Consignes et exercices:
1. Recopiez le passage du texte sur le foulard islamique compris entre « A priori, comme » et « demeurant) la forêt ? », ces deux passages inclus.
2. D'après le texte sur le foulard islamique, sur quel principe repose le système français ?
3. Poursuivez le texte sur le foulard islamique et la laïcité en reprenant après sa dernière phrase.

Extrait du texte:
Le port du foulard islamique vient encore une fois agiter l’opinion publique française. Nombre de voix s’élèvent pour dénoncer la « dérive communautariste » contenue dans le port de ce signe religieux. Or dès que l’appartenance religieuse est en jeu, il convient de différencier société laïque et communautarisme. Le second terme, désigne un mode d’organisation politique conférant des droits spécifiques à des groupes ou communautés fondés sur la religion, la culture, la race ou l’ethnicité. Cela est impossible dans le système français, qui repose sur le principe d’égalité individuelle devant la loi. Mettre sur le même plan le port du foulard et le communautarisme revient à jouer sur une confusion qui permet de rendre illégitime la visibilité de signes religieux portés par des individus dans la sphère publique.
A priori, comme l’a indiqué le Conseil d’Etat, une telle visibilité n’est pas forcément incompatible avec le principe de laïcité. Elle le devient seulement quand elle s’accompagne d’actes prosélytes, du refus d’assister à certains cours, de troubles apportés à l’ordre public. Une frontière est ainsi traçée. Bien sûr, c’est en fonction de chaque situation concrète que l’on peut dire si cette frontière a été ou non franchie. Ce n’est pas toujours facile. Mais rien ne l’est aujourd’hui dans la fonction d’enseignant et l’hypertrophie prise par la question du foulard n’est-elle pas, parfois, l’arbre qui cache (mal, au demeurant) la forêt ?

Données fournies:
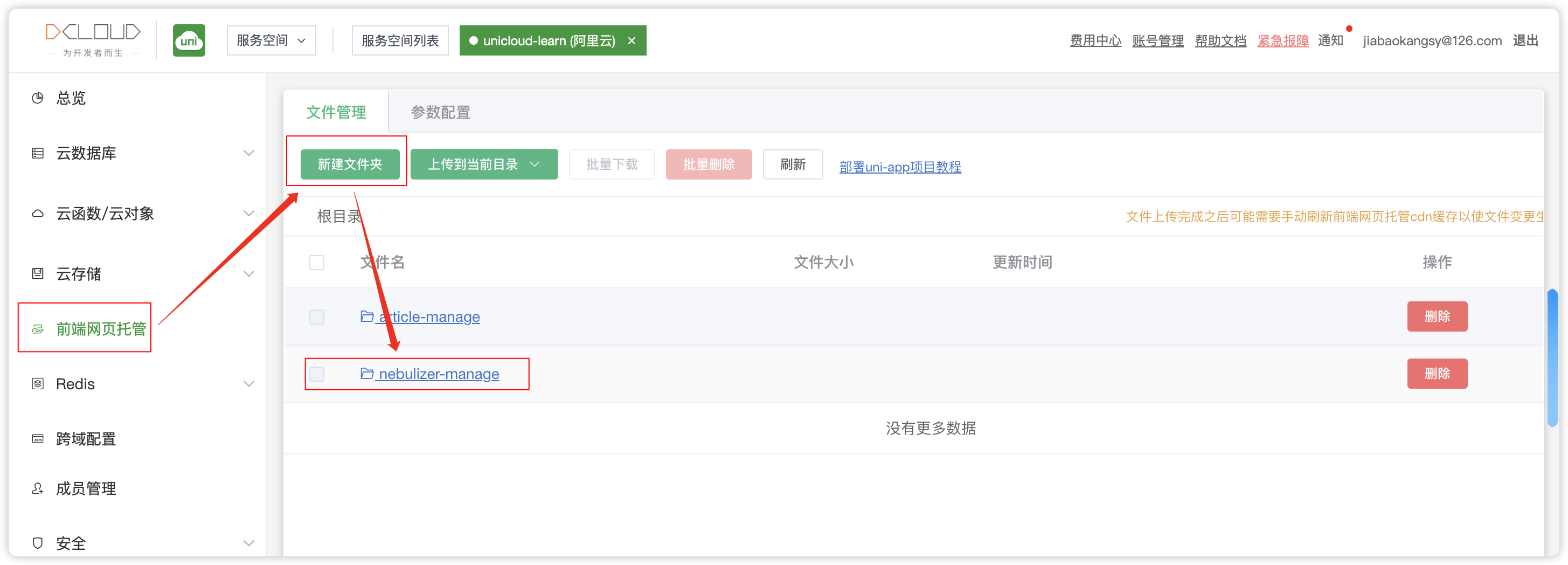
Task: Click the 云存储 storage icon
Action: click(38, 274)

Exercices corrigés:
1.
A priori, comme l’a indiqué le Conseil d’Etat, une telle visibilité n’est pas forcément incompatible avec le principe de laïcité. Elle le devient seulement quand elle s’accompagne d’actes prosélytes, du refus d’assister à certains cours, de troubles apportés à l’ordre public. Une frontière est ainsi traçée. Bien sûr, c’est en fonction de chaque situation concrète que l’on peut dire si cette frontière a été ou non franchie. Ce n’est pas toujours facile. Mais rien ne l’est aujourd’hui dans la fonction d’enseignant et l’hypertrophie prise par la question du foulard n’est-elle pas, parfois, l’arbre qui cache (mal, au demeurant) la forêt ?

2. Le système français repose sur le principe d'égalité individuelle devant la loi.

3.
Rappelons que la laicité est avant tout l’indépendance mutuelle des organisations religieuses et du pouvoir politique, la protection de la liberté de conscience garantie par ce même pouvoir. Elle consiste aussi dans l’apprentissage de l’esprit critique, l’acquisition de la liberté de penser. A cet égard, les voiles qui se trouvent dans les têtes sont des obstacles bien plus puissants, souvent, que des foulards extérieurs. Le port du foulard à l’école se réfère en effet au port de signes religieux dans l’espace scolaire sans pour autant signifier la revendication de droits collectifs spécifiques pour la minorité musulmane. Ainsi les jeunes femmes qui portent le foulard franchiraient un pas vers le communautarisme si, au nom de l’islam, elles réclamaient des droits spécifiques dérogatoires au droit commun en matière de mariage, divorce, garde des enfants etc.. Or la revendication de beaucoup d’entre elles est précisément à l’opposé et consiste à défendre la liberté de l’individu-croyant de respecter des obligations religieuses qui ne se cantonnent pas à la sphère privée.
En soi, s’il est porté de façon sereine, le foulard ne contredit pas le droit laïque mais plutôt une certaine vision culturelle de la sécularisation qui prend ses racines dans le XIXe siècle, à une époque où l’on pouvait, raisonnablement, avoir une vision linéaire et enchantée du progrès. La « religion séculière » n’a pas seulement été le fait d’idéologies politiques totalisantes du XXe siècle. Son champ d’action s’est avéré beaucoup plus large. La vision d’Auguste Comte, telle qu’elle apparaît dans sa Religion de l’Humanité (1851) est exemplaire de la croyance en la puissance sécularisatrice qui consacre le triomphe de l’individu raisonnant sur les forces religieuses et fonctionne comme contre-modèle de la croyance religieuse. N’évoque-t-il pas les « prêtres de l’humanité » chargés de propager le progrès et le triomphe de la sociocratie contre la théocratie ?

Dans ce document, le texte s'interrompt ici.